The US wants to counter the Chinese advance. By far the best vehicle to tackle this is Facebook. With WhatsApp and Facebook Messenger, Facebook has the dominant messenger services in almost all countries that are well suited for mass payment services. In Africa, Facebook offers free access to a basic version of the Internet via its own social medium. For millions of Africans, Facebook is synonymous with the Internet.

This background for the Libra project should be borne in mind if one wants to correctly classify the noise about the approval and regulation of Libra in the industrial countries.

However, the competition with China has probably only accelerated the project of an American social media currency. This would also have happened, because it fits into the campaign of “financial inclusion” described in Part 1, i.e. the closest possible link between a large part of the world population and a US-dominated payment system.

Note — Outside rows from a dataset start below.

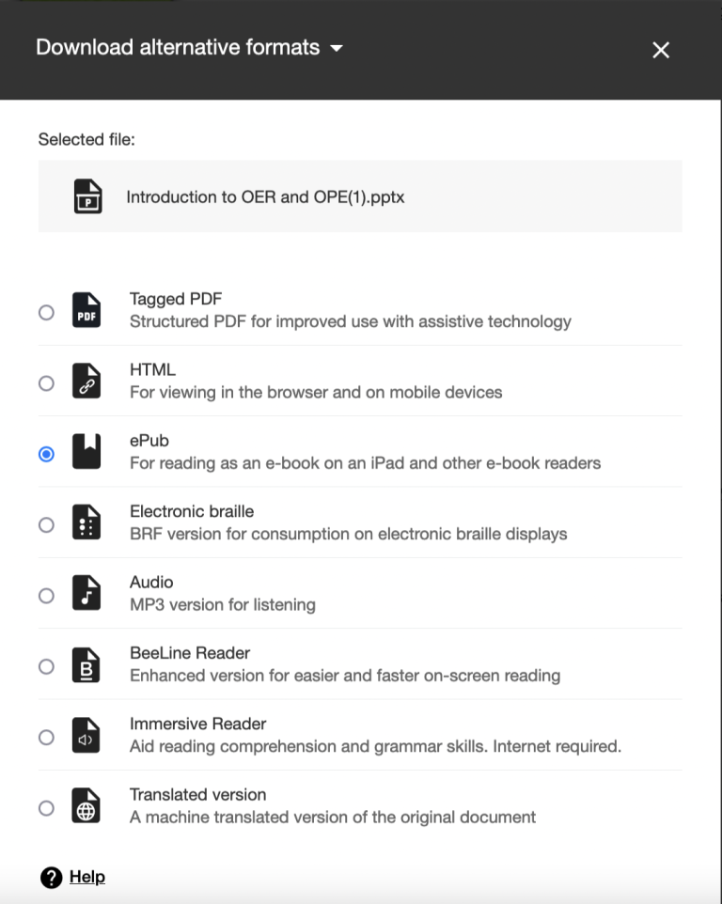Click the Translated version globe icon

86,806
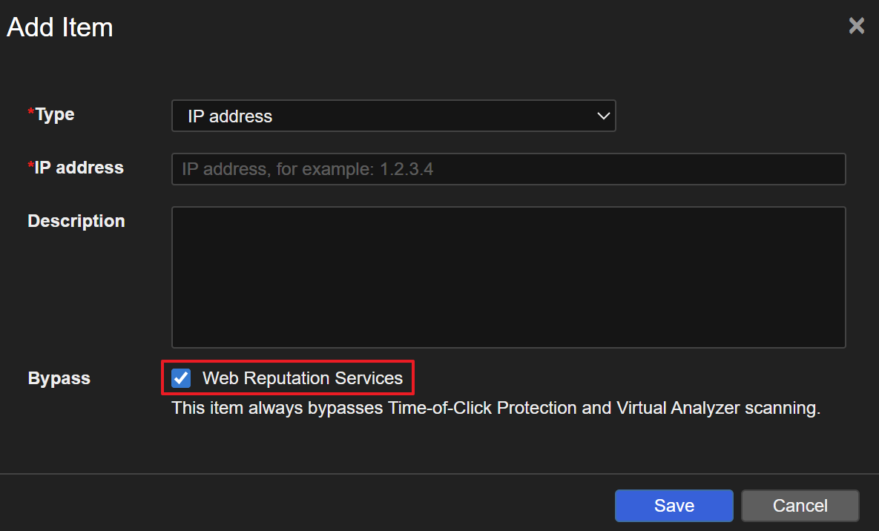Viewport: 879px width, 531px height.
Task: Close the Add Item dialog
Action: (856, 27)
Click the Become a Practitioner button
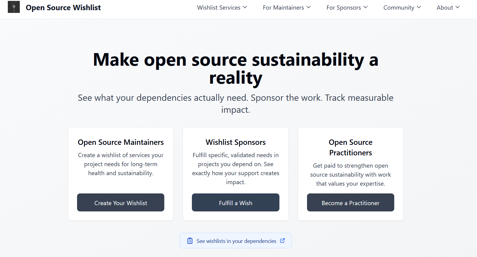This screenshot has height=257, width=477. coord(350,202)
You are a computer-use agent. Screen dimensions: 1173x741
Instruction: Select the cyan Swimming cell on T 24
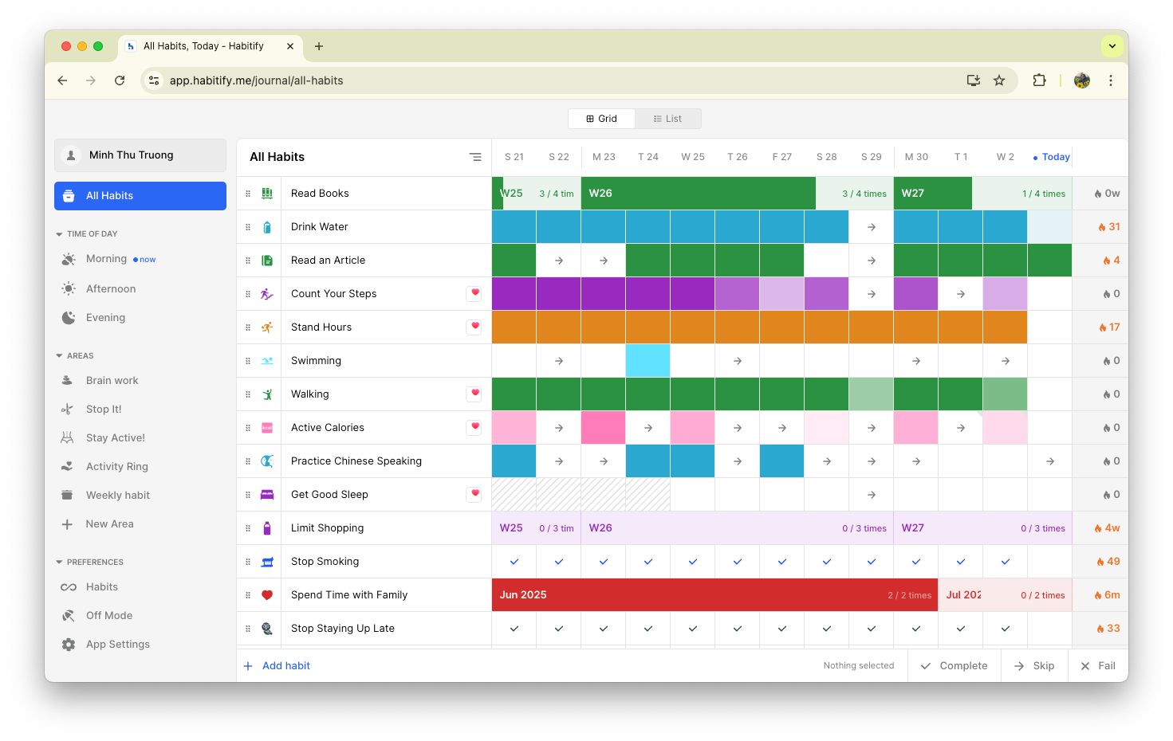pyautogui.click(x=648, y=361)
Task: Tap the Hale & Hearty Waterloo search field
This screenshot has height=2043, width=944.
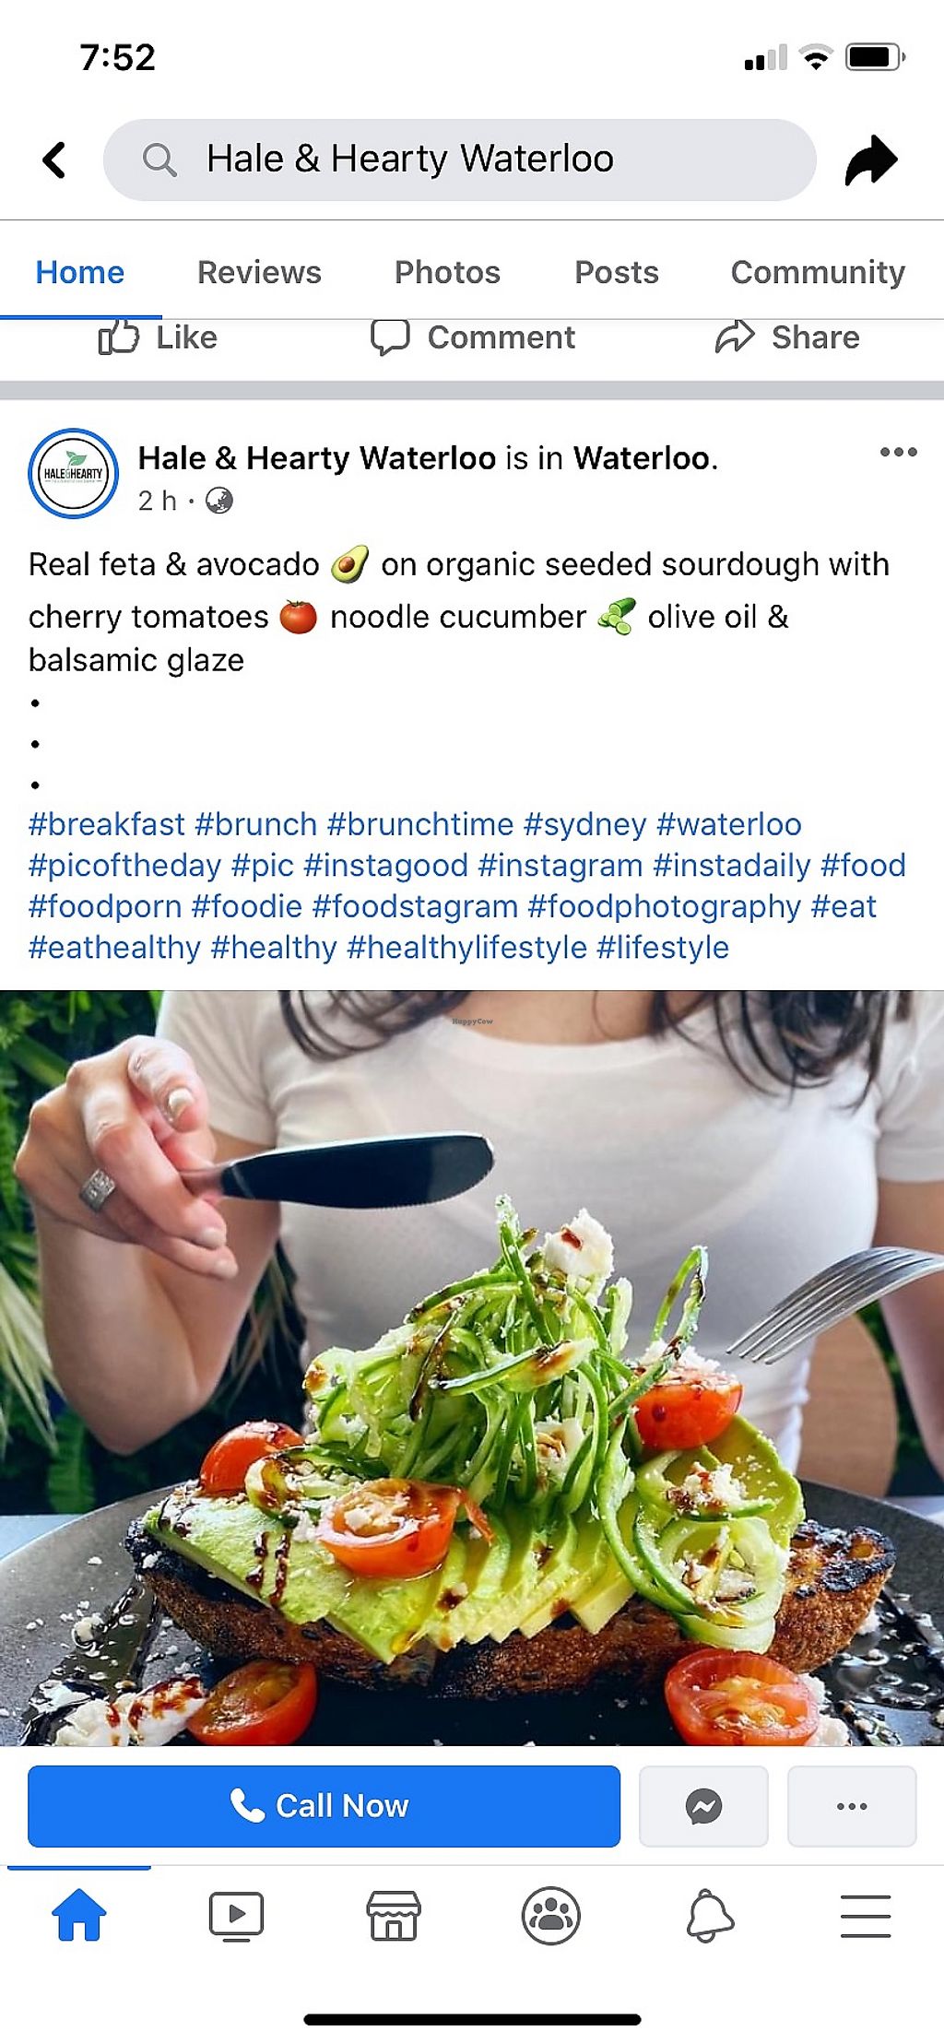Action: tap(460, 159)
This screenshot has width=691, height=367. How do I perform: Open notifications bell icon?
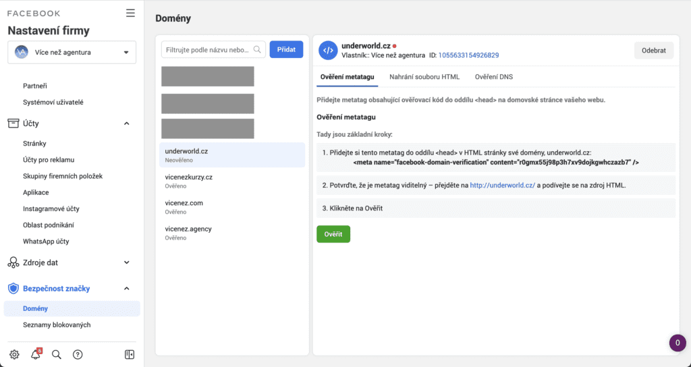(36, 354)
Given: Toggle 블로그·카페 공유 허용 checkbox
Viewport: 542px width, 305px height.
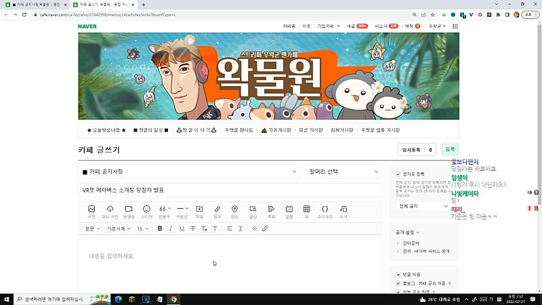Looking at the screenshot, I should pos(398,283).
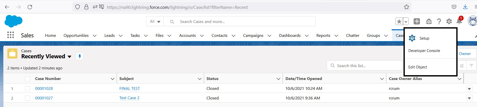Open row actions for case 00001028
The image size is (477, 107).
[469, 89]
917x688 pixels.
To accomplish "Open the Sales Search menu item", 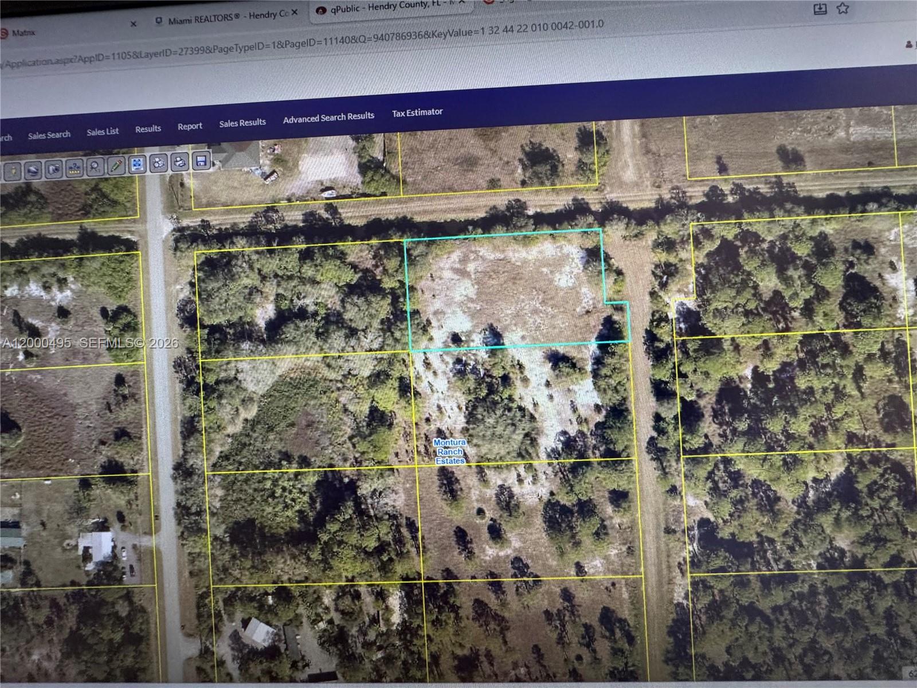I will 49,135.
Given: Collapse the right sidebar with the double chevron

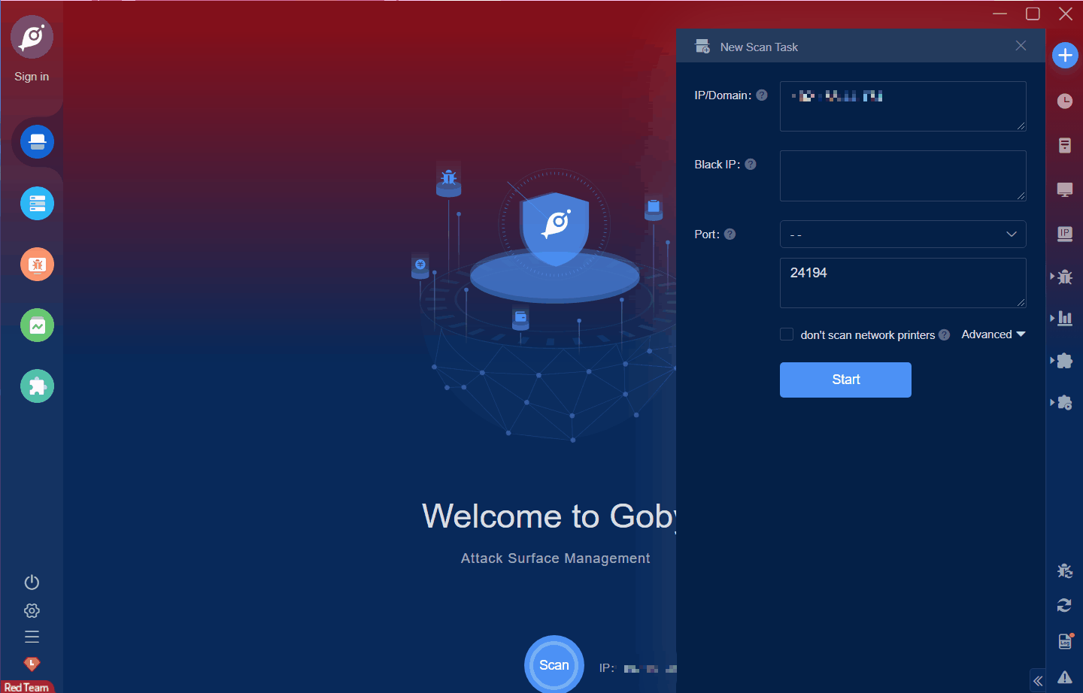Looking at the screenshot, I should [x=1038, y=680].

This dominance is to be extended from international payments to domestic payments in as many countries as possible.

The White Paper of the Libra Association, which describes the Libra project, indicates the focus on developing countries and the goal of keeping their population in the US-dominated financial system. The Libra Association uses the term Financial Inclusion and writes in a prominent way:

„Despite this progress, large swaths of the world’s population are still left behind — 1.7 billion adults globally remain outside of the financial system with no access to a traditional bank, even though one billion have a mobile phone and nearly half a billion have internet access.“

Marcel Thum and Stefan Eichler from the TU Dresden have described in the ifo Express Service why Libra can be attractive for citizens of developing countries:

“In many developing and emerging countries, the central bank is abused as the government’s extended arm, leading to inflation, currency devaluation and real devaluation of savings. With the Libra, citizens could escape this kind of financial repression.”

If the Libra were to spread widely, the official domestic currency would be used less and less, they add and describe why this is a problem for the governments concerned. The essay is called “Libra – Gravedigger for Failed Currencies”. In fact, Libra is likely to be particularly successful quickly where there are especially bad currencies. However, a currency becomes stronger with every success, because the more people and companies use it, the more attractive it becomes. Next, US companies could use their new currency to roll up countries with a medium-poor currency and then countries whose citizens were completely satisfied with their currency until then.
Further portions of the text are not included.